*** SUPPLIED RECORDS ***
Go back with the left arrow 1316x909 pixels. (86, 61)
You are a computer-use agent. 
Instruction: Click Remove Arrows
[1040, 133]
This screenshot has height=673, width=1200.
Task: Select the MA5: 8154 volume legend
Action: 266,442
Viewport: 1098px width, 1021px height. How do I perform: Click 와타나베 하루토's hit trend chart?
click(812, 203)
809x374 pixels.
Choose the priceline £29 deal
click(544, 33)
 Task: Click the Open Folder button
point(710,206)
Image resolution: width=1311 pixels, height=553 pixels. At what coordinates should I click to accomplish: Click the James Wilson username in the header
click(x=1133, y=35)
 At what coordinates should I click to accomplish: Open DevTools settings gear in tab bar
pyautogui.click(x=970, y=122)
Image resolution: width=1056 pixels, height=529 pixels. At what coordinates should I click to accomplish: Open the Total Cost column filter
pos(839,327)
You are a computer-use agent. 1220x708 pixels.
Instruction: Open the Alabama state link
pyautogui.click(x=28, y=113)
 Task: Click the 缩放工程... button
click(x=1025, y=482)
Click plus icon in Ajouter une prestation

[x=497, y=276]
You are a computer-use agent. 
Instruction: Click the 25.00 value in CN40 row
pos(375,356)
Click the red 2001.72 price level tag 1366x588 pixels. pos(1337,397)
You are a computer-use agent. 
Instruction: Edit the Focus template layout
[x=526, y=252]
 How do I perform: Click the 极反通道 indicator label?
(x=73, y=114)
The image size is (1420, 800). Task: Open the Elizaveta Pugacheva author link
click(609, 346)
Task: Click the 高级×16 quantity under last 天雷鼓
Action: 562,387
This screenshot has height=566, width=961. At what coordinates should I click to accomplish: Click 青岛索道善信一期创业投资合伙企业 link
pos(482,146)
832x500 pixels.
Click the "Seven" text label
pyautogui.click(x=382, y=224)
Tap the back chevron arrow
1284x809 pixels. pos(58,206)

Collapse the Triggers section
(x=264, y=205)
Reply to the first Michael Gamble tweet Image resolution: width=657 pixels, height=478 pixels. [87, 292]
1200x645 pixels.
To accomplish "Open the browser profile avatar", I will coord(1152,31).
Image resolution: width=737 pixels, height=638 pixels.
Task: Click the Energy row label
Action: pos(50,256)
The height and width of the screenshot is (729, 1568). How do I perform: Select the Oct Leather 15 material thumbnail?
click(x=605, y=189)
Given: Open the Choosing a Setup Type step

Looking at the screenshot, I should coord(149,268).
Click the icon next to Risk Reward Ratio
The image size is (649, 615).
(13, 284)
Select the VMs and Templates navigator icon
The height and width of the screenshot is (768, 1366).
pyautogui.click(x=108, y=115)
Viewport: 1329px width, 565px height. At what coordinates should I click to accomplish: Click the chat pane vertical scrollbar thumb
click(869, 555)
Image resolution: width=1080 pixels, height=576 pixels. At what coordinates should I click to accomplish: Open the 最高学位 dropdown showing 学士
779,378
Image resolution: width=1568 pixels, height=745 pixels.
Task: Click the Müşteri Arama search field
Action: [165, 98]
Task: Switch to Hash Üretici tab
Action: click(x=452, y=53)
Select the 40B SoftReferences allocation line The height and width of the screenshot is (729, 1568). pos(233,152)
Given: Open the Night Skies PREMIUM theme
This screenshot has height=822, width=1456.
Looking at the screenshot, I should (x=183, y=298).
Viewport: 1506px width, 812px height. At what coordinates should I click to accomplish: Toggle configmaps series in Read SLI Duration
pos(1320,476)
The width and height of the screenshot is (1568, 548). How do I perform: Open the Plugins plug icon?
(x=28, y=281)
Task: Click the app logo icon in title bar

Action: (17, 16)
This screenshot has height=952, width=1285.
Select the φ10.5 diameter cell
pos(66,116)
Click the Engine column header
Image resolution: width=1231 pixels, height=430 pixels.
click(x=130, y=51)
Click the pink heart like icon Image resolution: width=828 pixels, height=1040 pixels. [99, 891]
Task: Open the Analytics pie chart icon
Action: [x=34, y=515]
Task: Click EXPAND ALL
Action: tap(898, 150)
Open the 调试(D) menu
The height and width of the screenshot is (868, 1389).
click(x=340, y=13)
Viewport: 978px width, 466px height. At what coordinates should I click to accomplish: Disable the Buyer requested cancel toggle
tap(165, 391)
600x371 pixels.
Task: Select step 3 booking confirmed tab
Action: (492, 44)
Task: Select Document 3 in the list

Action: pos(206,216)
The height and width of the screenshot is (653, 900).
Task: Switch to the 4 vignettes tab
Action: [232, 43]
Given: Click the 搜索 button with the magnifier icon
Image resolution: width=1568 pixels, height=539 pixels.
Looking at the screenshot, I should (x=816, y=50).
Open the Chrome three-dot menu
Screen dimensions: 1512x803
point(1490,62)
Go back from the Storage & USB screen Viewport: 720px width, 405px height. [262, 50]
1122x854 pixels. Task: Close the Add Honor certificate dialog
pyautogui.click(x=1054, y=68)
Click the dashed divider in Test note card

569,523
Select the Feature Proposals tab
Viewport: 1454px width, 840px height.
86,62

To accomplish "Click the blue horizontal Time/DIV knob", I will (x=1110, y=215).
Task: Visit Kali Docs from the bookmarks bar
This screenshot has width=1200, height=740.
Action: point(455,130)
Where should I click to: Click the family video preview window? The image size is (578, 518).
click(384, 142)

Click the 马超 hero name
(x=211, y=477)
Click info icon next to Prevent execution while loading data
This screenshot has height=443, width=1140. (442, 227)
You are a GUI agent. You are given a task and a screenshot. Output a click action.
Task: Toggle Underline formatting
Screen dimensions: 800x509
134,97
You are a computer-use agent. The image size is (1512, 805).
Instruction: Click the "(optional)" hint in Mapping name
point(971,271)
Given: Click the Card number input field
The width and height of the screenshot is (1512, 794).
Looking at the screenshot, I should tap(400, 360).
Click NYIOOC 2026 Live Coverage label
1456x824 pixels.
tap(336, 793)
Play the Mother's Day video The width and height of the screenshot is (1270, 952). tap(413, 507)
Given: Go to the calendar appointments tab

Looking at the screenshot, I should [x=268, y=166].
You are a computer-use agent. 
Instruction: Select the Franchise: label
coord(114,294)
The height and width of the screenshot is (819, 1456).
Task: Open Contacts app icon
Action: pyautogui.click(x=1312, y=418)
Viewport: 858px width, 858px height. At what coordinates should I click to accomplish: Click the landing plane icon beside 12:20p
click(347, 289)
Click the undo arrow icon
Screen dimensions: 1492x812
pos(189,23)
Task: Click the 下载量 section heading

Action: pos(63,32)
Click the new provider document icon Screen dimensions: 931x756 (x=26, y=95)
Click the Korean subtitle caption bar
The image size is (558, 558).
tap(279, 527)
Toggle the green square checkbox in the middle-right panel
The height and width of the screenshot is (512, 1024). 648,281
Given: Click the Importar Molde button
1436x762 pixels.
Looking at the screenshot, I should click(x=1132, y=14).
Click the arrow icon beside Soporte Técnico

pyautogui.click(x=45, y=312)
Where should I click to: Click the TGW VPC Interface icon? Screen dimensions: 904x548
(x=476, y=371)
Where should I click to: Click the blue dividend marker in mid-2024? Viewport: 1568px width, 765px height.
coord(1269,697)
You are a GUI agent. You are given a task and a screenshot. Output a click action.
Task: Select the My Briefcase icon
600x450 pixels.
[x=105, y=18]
***
*SHORT TASK*
Convert the listing above, from its first line through the line containing "point(710,206)", into a JSON list of strings with one string per line, leaving out blank lines.

*ANSWER FOR THIS EXERCISE*
[
  "Go back with the left arrow 1316x909 pixels. (86, 61)",
  "You are a computer-use agent. ",
  "Instruction: Click Remove Arrows",
  "[1040, 133]",
  "This screenshot has height=673, width=1200.",
  "Task: Select the MA5: 8154 volume legend",
  "Action: 266,442",
  "Viewport: 1098px width, 1021px height. How do I perform: Click 와타나베 하루토's hit trend chart?",
  "click(812, 203)",
  "809x374 pixels.",
  "Choose the priceline £29 deal",
  "click(544, 33)",
  " Task: Click the Open Folder button",
  "point(710,206)"
]